## Exercise prompt
Write a continuation of the review of Ecstatic Vision's album For the Masses below, picking up right after its final sentence.

But first, a bit of jazz. Yes, the sax comes into play on the subsequent two-minute title-track — and they’re into side B now and ready to get even weirder — and that lends a free-jazz improv style to keyboard insistence and grunted-out spoken vocals, manic drumming and whatever else would seem to have shown up that day. It is space rock drawn to its logical maximum, purposefully un-prog and all the more thoughtful for that. A slower line of synth at the beginning of “The Magic Touch” signals a shift to some chill, but it’s still got plenty of movement as Ecstatic Vision dare their listenership to keep up with them as they chase this or that theoretical impossibility. The importance of Connor‘s bass in “The Magic Touch,” as in “Shut up and Drive,” isn’t to be discounted, as it gives heft and a grounding complement to the float and reach of the guitar and keyboards, with the drums and percussion ranging beyond this or that convention. In its final measures, the guitar comes forward to hammer home the central riff, but it’s the bass that’s been doing so all along, and it proves crucial as well in “Grasping the Void,” which reads as much like a mission statement for For the Masses as any kind of description of what the song is actually up to.

## Data segment
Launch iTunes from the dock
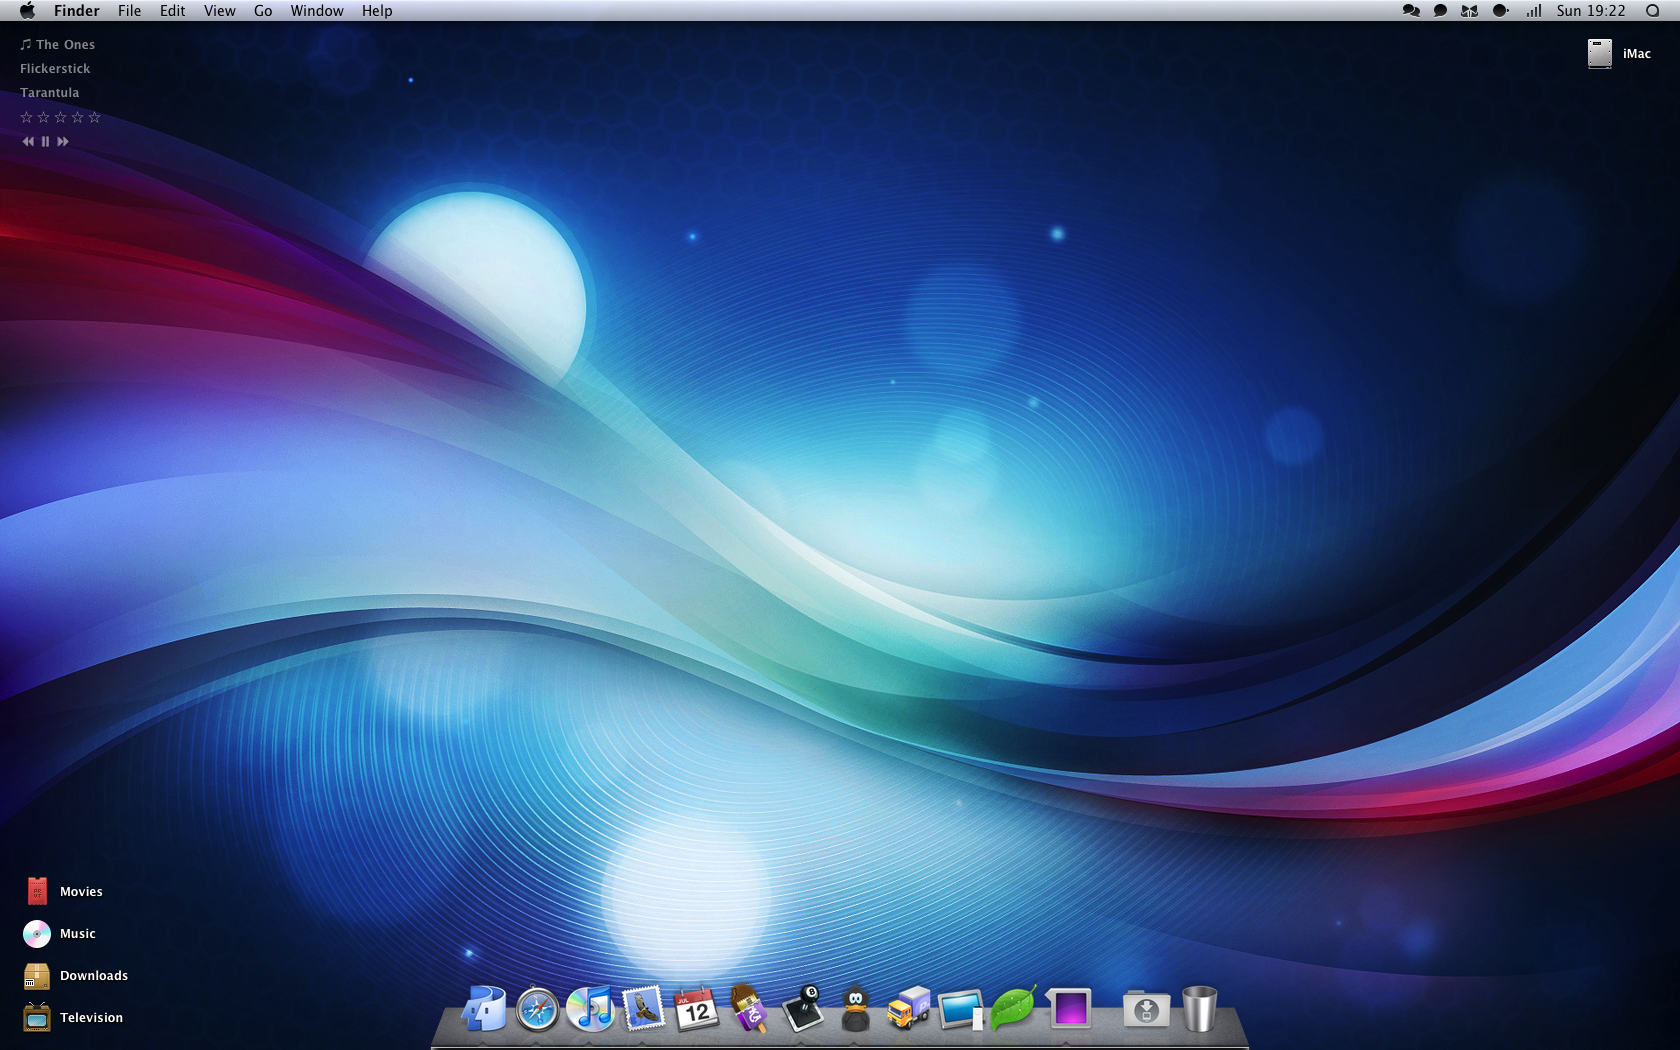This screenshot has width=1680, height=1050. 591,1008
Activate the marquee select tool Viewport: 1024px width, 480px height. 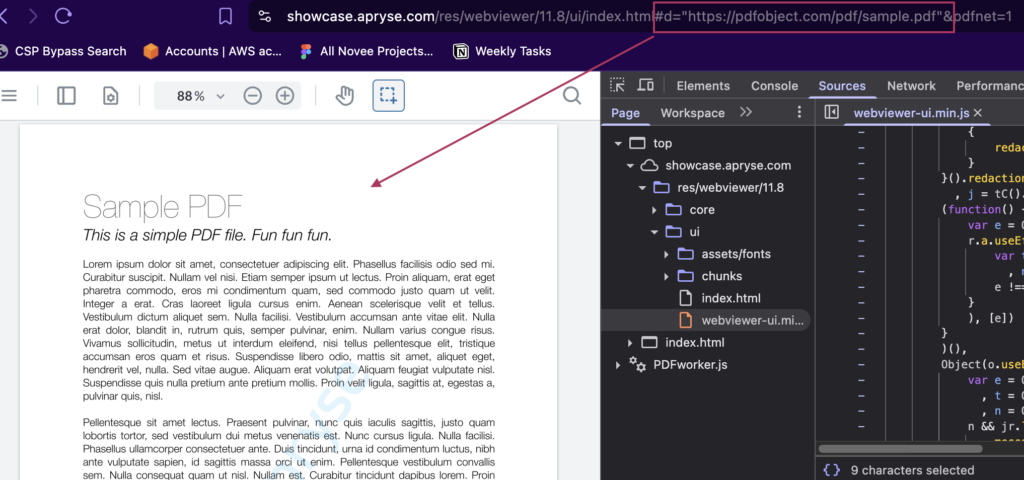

## Output for this exercise
Guitar emerges at about 90 seconds in to drive the turn to the verse, which is anthemic in a kind of anti-hero vein, soaking wet with effects and piloting farther out of the known universe. Is there a last guitar solo to bid farewell as Ecstatic Vision exit galaxy stage left? Why hell yes, there most certainly is, and a quick wash of synth thereafter draws down quickly to end the record in a sudden-seeming cut to silence that makes one wonder if perhaps they found that void after all. Seems it’s the place to be, and fair enough. Ecstatic Vision have never been short on attitude, and they aren’t here either, but what feels different about For the Masses is that they’re using the studio itself and the mix as instruments and toying with atmosphere as well as with effects and arrangement elements. These experiments work, and tie gorgeously to those being done with the songs themselves in structure and execution, making For the Masses sound all the more like what Ecstatic Vision have been trying to capture all along.

Ecstatic Vision, For the Masses (2019)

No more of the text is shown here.